這篇博客將介紹在C#中如何讀取數據量很大的Xml文件。請看下面的Xml文件,
<?xml version="1.0" encoding="utf-8"?> <catalog> <book id="bk101"> <author>Gambardella, Matthew</author> <title>C# developer</title> <genre>Computer</genre> <price>44.95</price> <publish_date>2000-10-01</publish_date> <description>An in-depth look at creating applications with XML.</description> </book> <book id="bk102"> <author>Ralls, Kim</author> <title>Midnight Rain</title> <genre>Fantasy</genre> <price>5.95</price> <publish_date>2000-12-16</publish_date> <description>A former architect battles corporate zombies, an evil sorceress, and her own childhood to become queen of the world.</description> </book> </catalog>
使用LINQ TO XML會很方便的處理這個Xml文件,例如我們要獲取Book的數量
XElement doc = XElement.Load("Book.xml"); var books = from book in doc.Descendants("book") where book.Attribute("id").Value != "bk109" select book; Console.WriteLine("Books count: {0}", books.Count());
非常方便快捷的可以得到結果。但是當Xml文件很大時(例如,XML文件50M),使用這種方式讀取會很慢。這是因為XElement會將這個Xml文檔一次性的加載到內存中,在內存中需要維護XML的DOM模型,會消耗很多的內存。使用XmlDocument操作大Xml文件結果也是一樣。

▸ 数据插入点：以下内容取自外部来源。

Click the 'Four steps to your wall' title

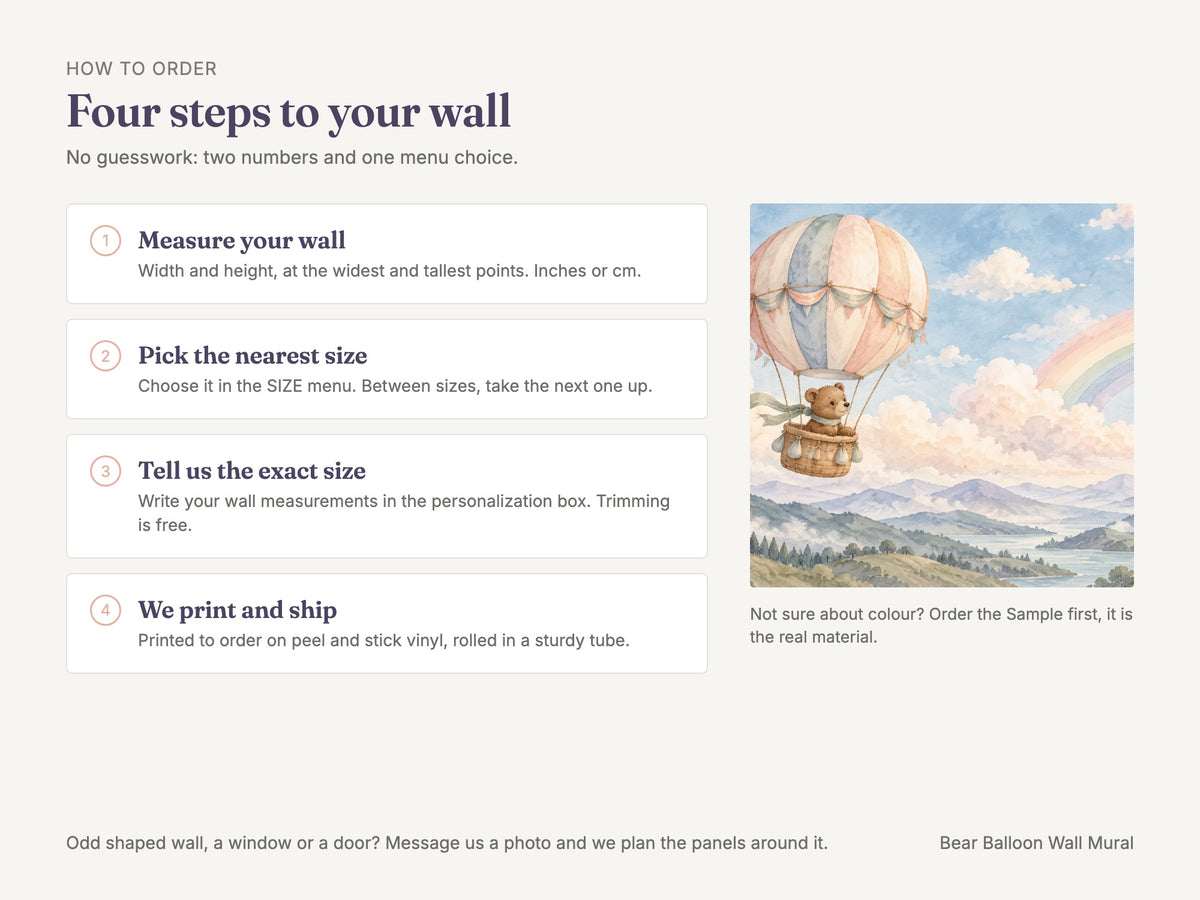tap(289, 111)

當遇到大型的Xml文件,使用XmlReader來處理。請看下面的代碼;
public static IEnumerable<Book> Books(this XmlReader source) { while (source.Read()) { if (source.NodeType == XmlNodeType.Element && source.Name == "book") { string id = source.GetAttribute("id"); int count = source.AttributeCount; string content = source.ReadInnerXml(); string formated = string.Format("<book>{0}</book>", content); XElement element = XElement.Parse(formated); yield return new Book { Id = id, Author = element.Element("author").Value, Title = element.Element("title").Value, Description = element.Element("description").Value }; } } }
using (XmlReader reader = XmlReader.Create("Book.xml")) { Console.WriteLine("Books count: {0}", reader.Books().Count()); }
使用XmlReader讀取Xml文件時,不會一次性將Xml文件讀取到內存中。處理大型Xml文件的效率比XmlDocument/LINQ TO Xml高很多。
感謝您的閱讀。